Wednesday, February 16, 2011

Better Blue Skies With These In-Camera Tips—02/28/11

DPMag Published in Tip Of The Week
Better Blue Skies With These In-Camera Tips—02/28/11

This Article Features Photo Zoom

I have a feeling that being a photographer is a lot like being a car salesman: Everybody wants a favor. Thankfully, though, the most common favor I’m asked for is camera advice. This could be advice on what camera to buy, or advice on how a setting works, or simple advice on how to use a D-SLR. That was the case recently when my good friend Dave, in the midst of his vacation, texted me with a question: I want to shoot a picture of a lake from high on a hill. How do I get the best blue in the sky?

Good question, Dave.

There are a lot of ways I could have answered, Dave, but I concentrated on a few basics. Here’s how I suggested he get a nice blue sky in his photographs.

1. Pick a bright blue sky day. Cloudy days (particularly hazy, gray, overcast days) are really difficult to make blue skies. Start with a blue sky day if you want to make a blue sky photograph. It’s not rocket science, but a lot of folks shoot themselves in the foot by trying to do something practically impossible. If it’s rainy, sleep in and try for tomorrow.

2. Choose at a time of day when the sky is naturally deep blue. This could be close to sunrise if you’re facing west, or in the darkening eastern sky toward sunset. Basically, point your camera in the direction opposite the rising or setting sun and you’re sure to find deep blue. In the middle of the day you’ll find the deepest blue sky with the sun slightly at your back, too. Unless…

3. Shoot with a polarizer. Putting a polarizer on your lens will automatically deepen the color of a clear blue sky. There’s actually a bit of a formula for this: the darkest blue sky will be achieved 90 degrees from the sun. That means point your camera in the direction of the sun, then turn directly left or right: that sky will be darkest blue. Watch out for graduated blue skies from polarizers, though. At just the right angle—say 120 degrees from the sun—you might see a deeply polarized dark blue sky on one edge of the frame and a light blue sky on the other. If it’s distracting enough you may find that no polarizer actually looks better. The sky might not be such a dark blue, but at least it will look natural.

4. Underexpose slightly. It will ensure the sky is a rich royal blue hue, though if you have shadows with detail in the scene you may lose them. If true underexposure seems a little scary, why not try shooting RAW and darken the exposure to deepen the blue sky in the RAW file conversion. (While you’re at it, you can add a vignette or exposure gradient to darken the blue sky even further. What? That’s not cheating. It’s not a Photoshop fix if you do it with Lightroom!)

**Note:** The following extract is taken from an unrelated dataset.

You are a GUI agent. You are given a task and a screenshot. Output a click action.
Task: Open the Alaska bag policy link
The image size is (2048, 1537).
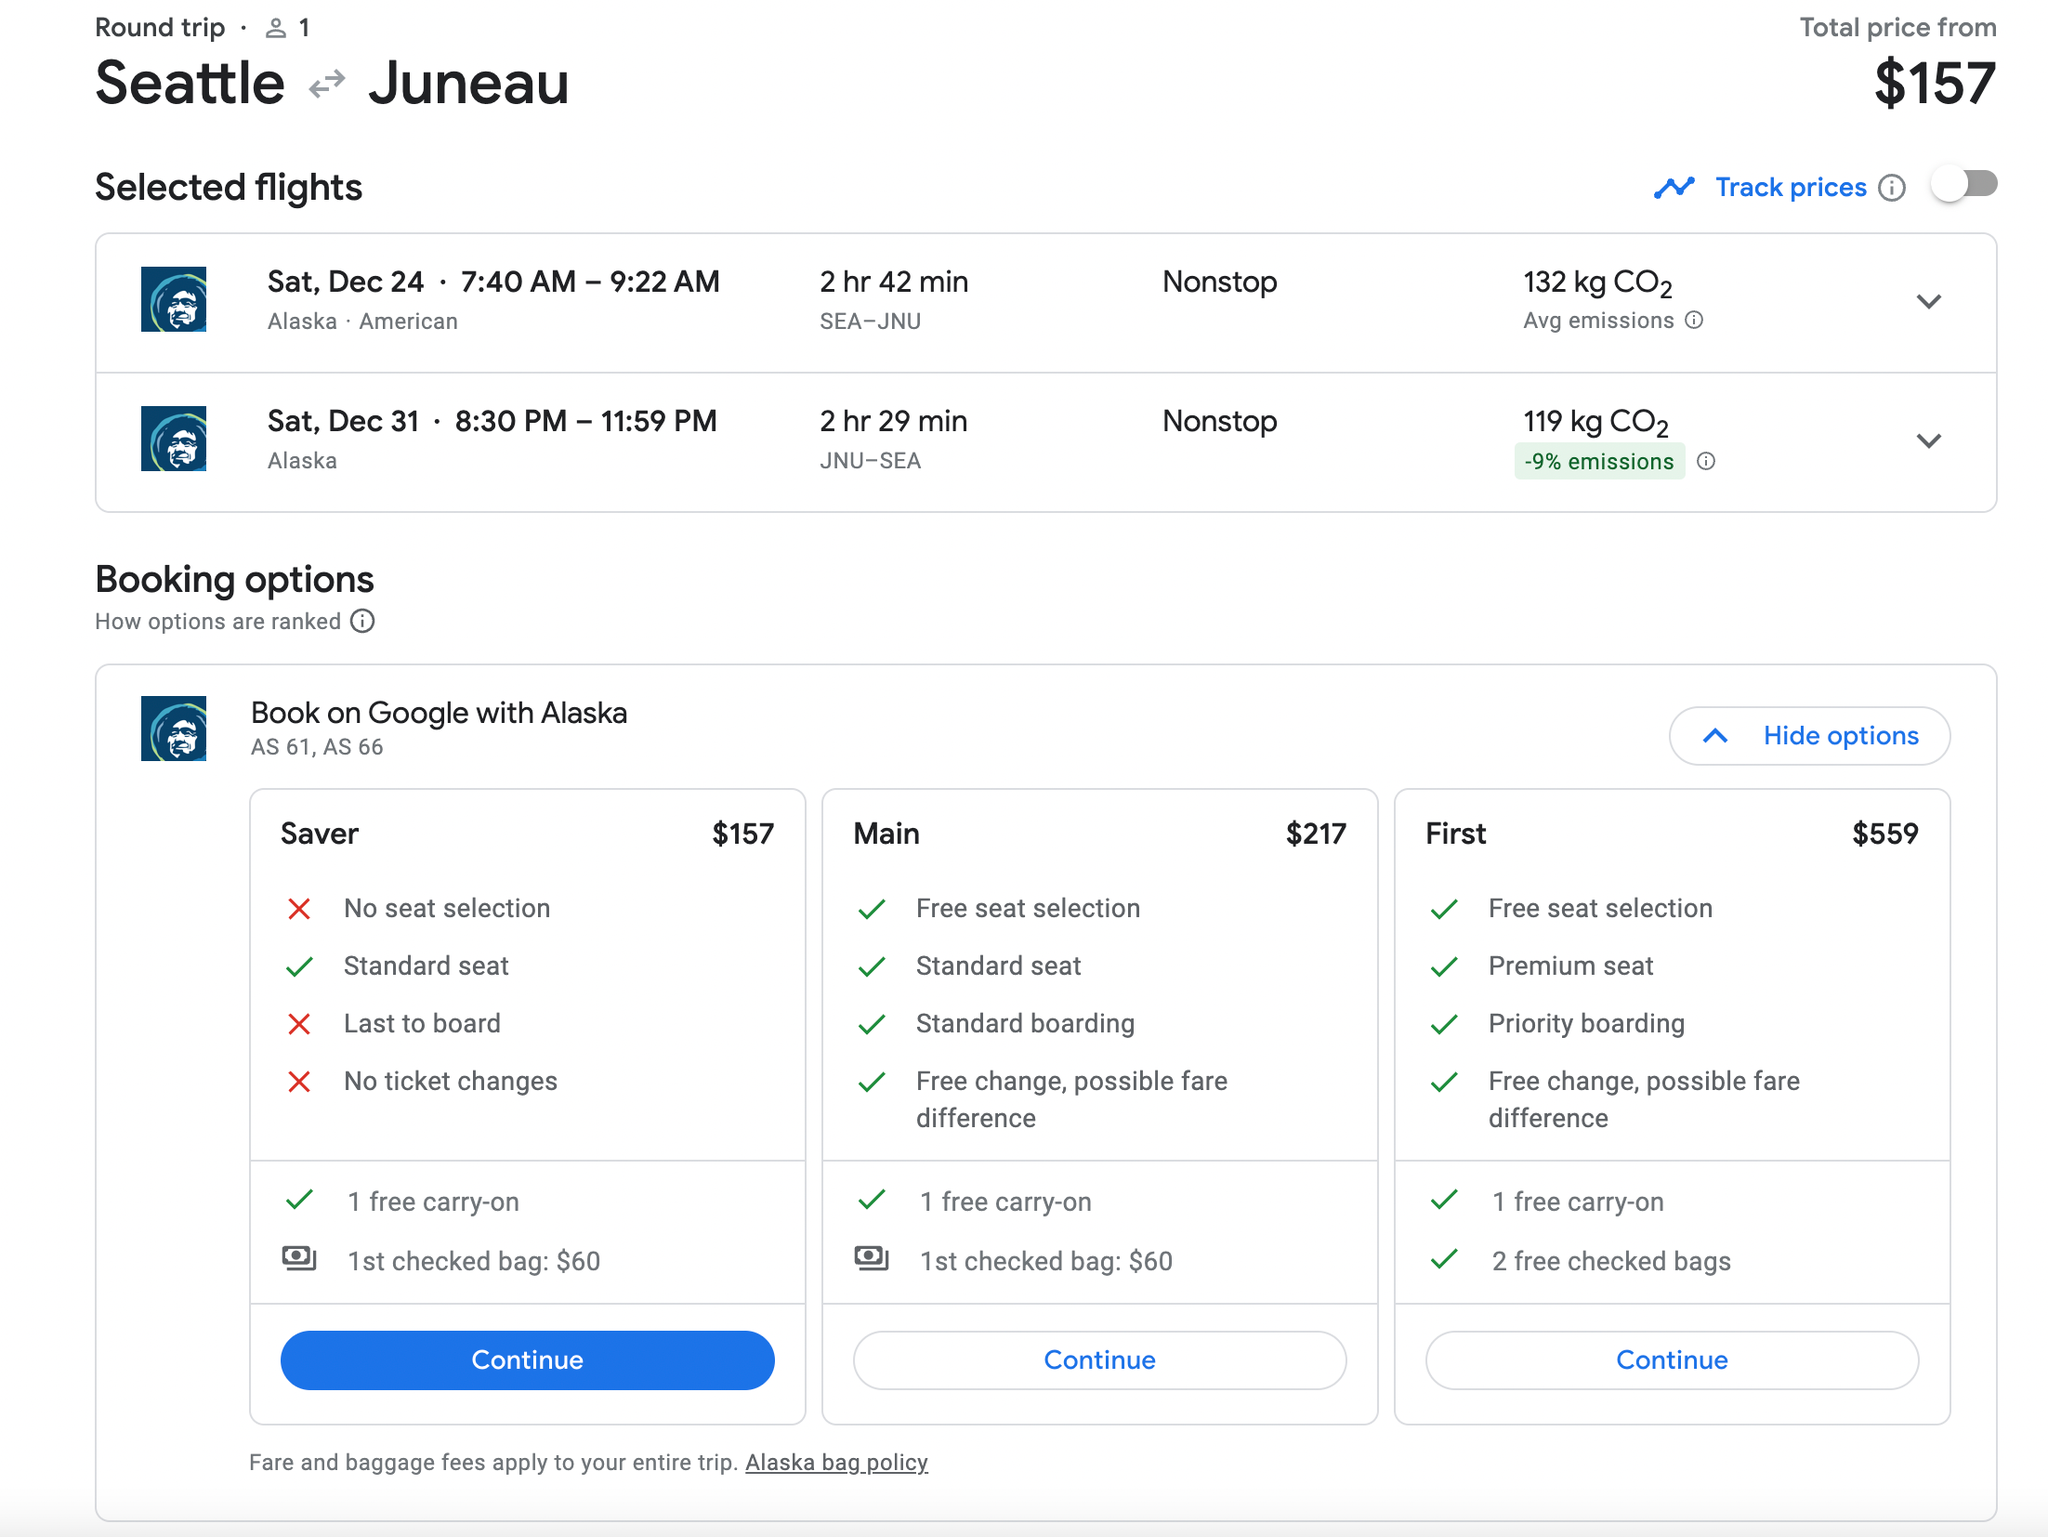point(836,1461)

5. Use manual white balance. Auto white balance can sometimes render colors slightly off or even washed out. With a preset (such as, hmm, I don’t know… maybe DAYLIGHT!) or even a custom white balance, you’re sure to maximize your chances of a true-to-life bright blue sky. If you want to cheat a bit, white balance on something a little too warm to make everything in the scene a little too blue—like the already blue sky. Sneaky!